Söylediklerine uyup gözlerimi kapattığımda, elleri benimkilere yaklaşırken birden kendimi soğuk, rahat bir hisle karşılanmış bir şekilde buldum. Ellerinden sadece birini hissettiğim için, Nell’in de aynı durumda olduğunu tahmin etmiştim. Kısa süre sonra hareket etmeye başlayınca, takılmamak için ayaklarıma odaklanarak onu izledim.

 

“Şimdi gözlerini açabilirsin.”

 

Ejder kızın sözüyle gözlerimi açtım. İlk gördüğüm şey, tam bir yiyecek dağıydı. Önümde serili yemekler öyle abartılıydı ki, her biri için çok fazla zaman ve efor sarf edilmiş olduğunu anlamam için tek bir bakış bile yetmişti. Burnum, gözümün gördüğü her yemeğe takılması gibi, kokusunu duyduğu her yemeğe çekiliyordu. Havaya karışmış leziz kokuları içime çekmek, ağzımın sulanmasına yetmişti.

 

İçgüdülerim bu yemekten Leila’nın sorumlu olduğunu söylüyordu, ama tekrar baktığımda onun şeflik olasılığı kaybolmuştu. Yeterince tertipli değildi. Akşam yemeği masasının karmaşık bir dağınıklık haline dönüşmüş değildi.
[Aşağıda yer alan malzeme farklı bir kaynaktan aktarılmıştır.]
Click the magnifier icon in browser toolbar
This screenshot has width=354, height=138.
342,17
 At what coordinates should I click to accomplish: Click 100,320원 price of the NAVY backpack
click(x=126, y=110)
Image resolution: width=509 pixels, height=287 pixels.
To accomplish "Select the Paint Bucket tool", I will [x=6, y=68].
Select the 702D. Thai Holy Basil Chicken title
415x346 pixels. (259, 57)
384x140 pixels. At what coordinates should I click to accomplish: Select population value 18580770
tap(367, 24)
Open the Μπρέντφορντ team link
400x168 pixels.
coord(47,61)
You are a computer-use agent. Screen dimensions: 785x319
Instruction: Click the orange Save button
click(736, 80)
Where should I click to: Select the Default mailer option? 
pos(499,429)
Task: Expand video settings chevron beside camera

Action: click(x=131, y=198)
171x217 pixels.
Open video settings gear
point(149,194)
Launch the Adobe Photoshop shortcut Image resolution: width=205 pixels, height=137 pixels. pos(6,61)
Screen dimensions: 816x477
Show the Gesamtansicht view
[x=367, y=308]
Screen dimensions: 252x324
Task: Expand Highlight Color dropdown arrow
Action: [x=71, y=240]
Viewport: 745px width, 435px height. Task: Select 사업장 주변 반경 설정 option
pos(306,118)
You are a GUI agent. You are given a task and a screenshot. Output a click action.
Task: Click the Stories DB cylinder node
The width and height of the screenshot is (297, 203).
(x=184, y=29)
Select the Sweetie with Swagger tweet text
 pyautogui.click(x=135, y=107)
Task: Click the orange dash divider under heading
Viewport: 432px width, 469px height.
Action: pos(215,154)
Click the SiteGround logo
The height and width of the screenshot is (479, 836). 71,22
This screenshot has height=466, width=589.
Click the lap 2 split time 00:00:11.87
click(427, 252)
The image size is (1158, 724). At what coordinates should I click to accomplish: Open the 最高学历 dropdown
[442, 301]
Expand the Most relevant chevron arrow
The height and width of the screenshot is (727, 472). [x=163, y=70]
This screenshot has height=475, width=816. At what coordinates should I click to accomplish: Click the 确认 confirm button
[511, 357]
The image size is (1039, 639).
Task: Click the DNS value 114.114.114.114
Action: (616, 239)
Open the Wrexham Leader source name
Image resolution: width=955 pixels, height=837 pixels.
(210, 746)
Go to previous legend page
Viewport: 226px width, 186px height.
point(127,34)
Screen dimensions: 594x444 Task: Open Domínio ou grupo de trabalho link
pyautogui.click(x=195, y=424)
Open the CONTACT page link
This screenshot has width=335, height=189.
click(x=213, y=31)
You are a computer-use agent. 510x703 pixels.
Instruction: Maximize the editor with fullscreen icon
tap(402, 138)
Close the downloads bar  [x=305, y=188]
Hatta bunun tam tersiydi. Tabak çanağı her kim düzenlediyse, muhtemel müşteriyi düşünerek hazırladığı çok belliydi. Ama Leila’nın işine göre, mükemmel değildi. Ve açık eden şey de buydu.

 

Leila, bir psişiğin derin kavrayışına sahipti. Her bir tabağı tam olarak nereye koyması gerektiğini öyle iyi biliyordu ki, gözlerin takılmadan bir sonrakine çekiliyordu. Mutfak işleri konusunda sahip olduğu mükemmelliği, şu anda kurulu olan masada eksik şey olan şeye, bir sanatçının imzasına benziyordu.

 

Yemekleri şöyle bir gözden geçirdikten sonra, masanın etrafında oturmakta olan kişilere baktım. Üçümüz dışında herkes çoktan oturmuştu. Yemek yiyemiyor olmalarına rağmen heyula kızlar bile masadaydı.

 

“Vay canına. Bu harika görünüyor.”

“Şey... Yoksa bu düşündüğüm şey mi?” diye sordu Nell.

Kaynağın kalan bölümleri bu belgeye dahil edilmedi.